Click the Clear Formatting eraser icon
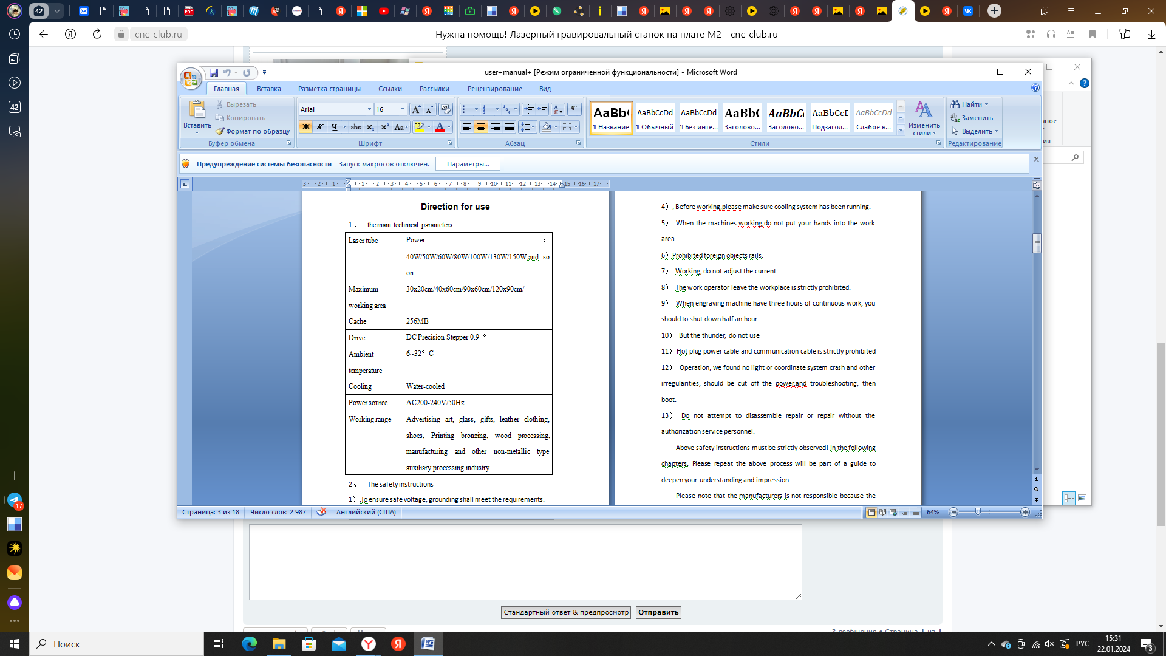Viewport: 1166px width, 656px height. point(445,109)
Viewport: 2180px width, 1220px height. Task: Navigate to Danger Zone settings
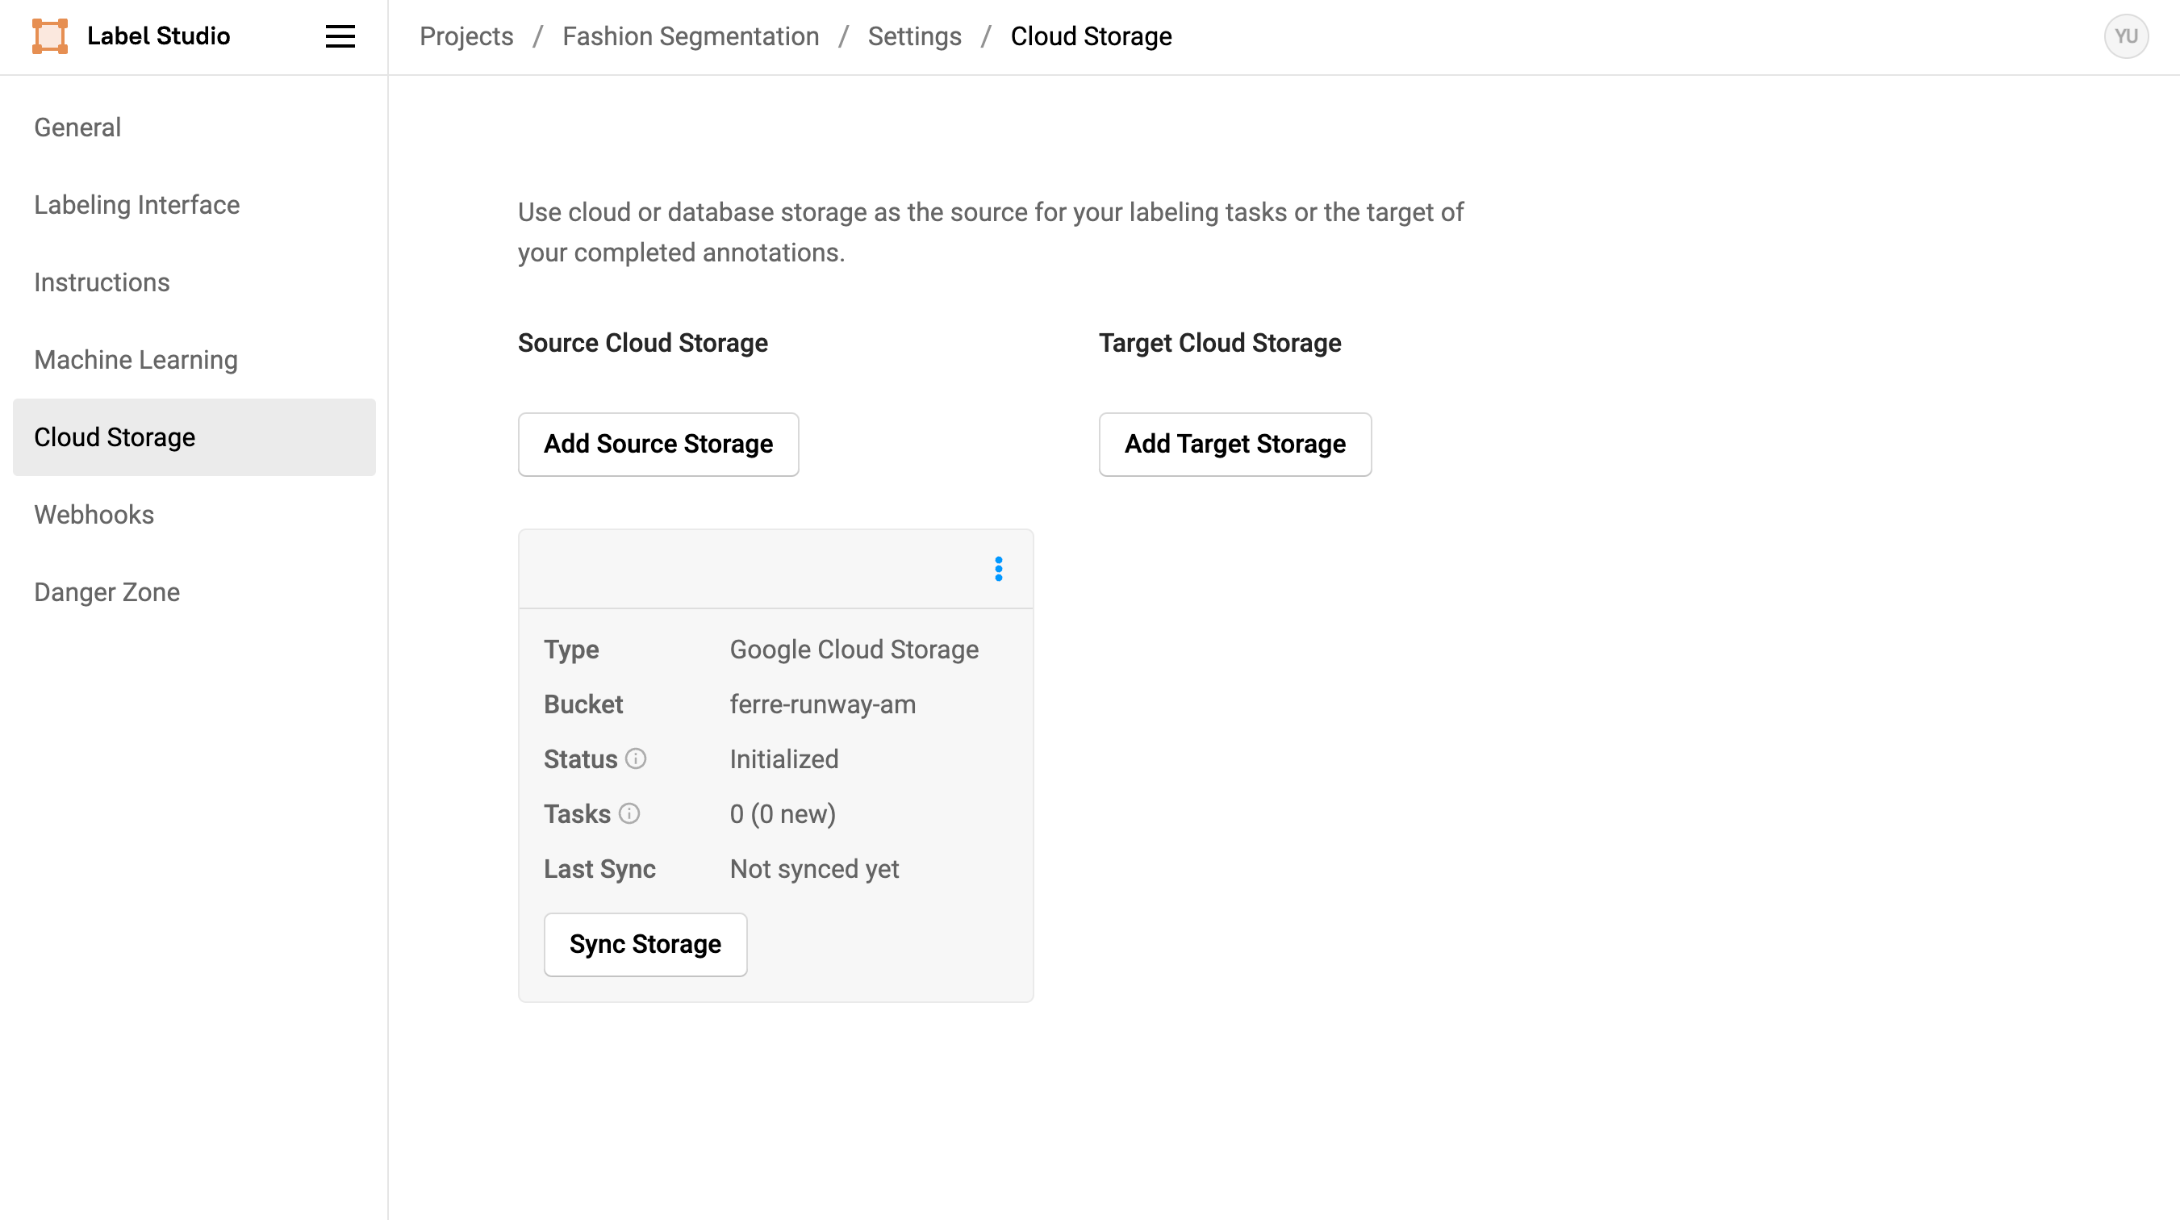[107, 592]
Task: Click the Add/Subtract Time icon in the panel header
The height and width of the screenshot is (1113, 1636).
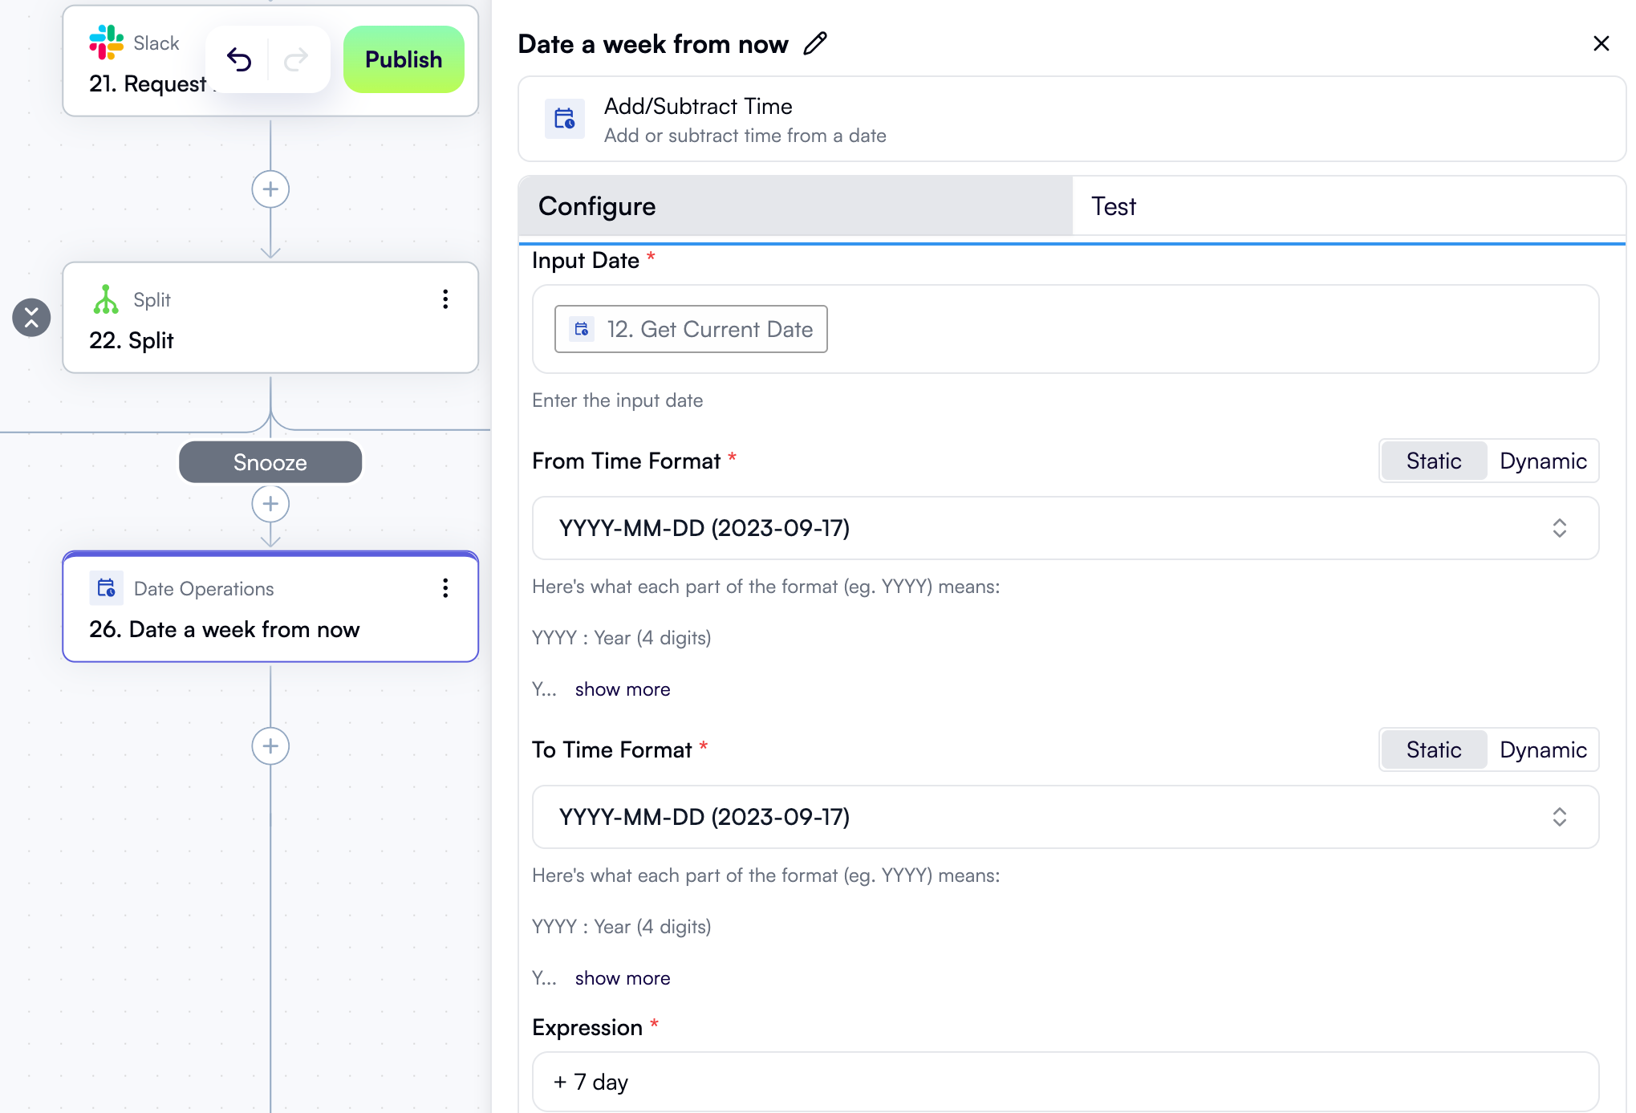Action: [x=565, y=119]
• • • • •
ACTIVITY
A verbatim copy of the material is needed; pictures are not to appear in it.

ANSWER TO THIS EXERCISE
Click the Clear Formatting eraser icon
Viewport: 1166px width, 656px height. point(445,109)
Viewport: 2180px width, 1220px height. Task: Navigate to Danger Zone settings
[107, 592]
Task: Click the Add/Subtract Time icon in the panel header
The height and width of the screenshot is (1113, 1636).
Action: [x=565, y=119]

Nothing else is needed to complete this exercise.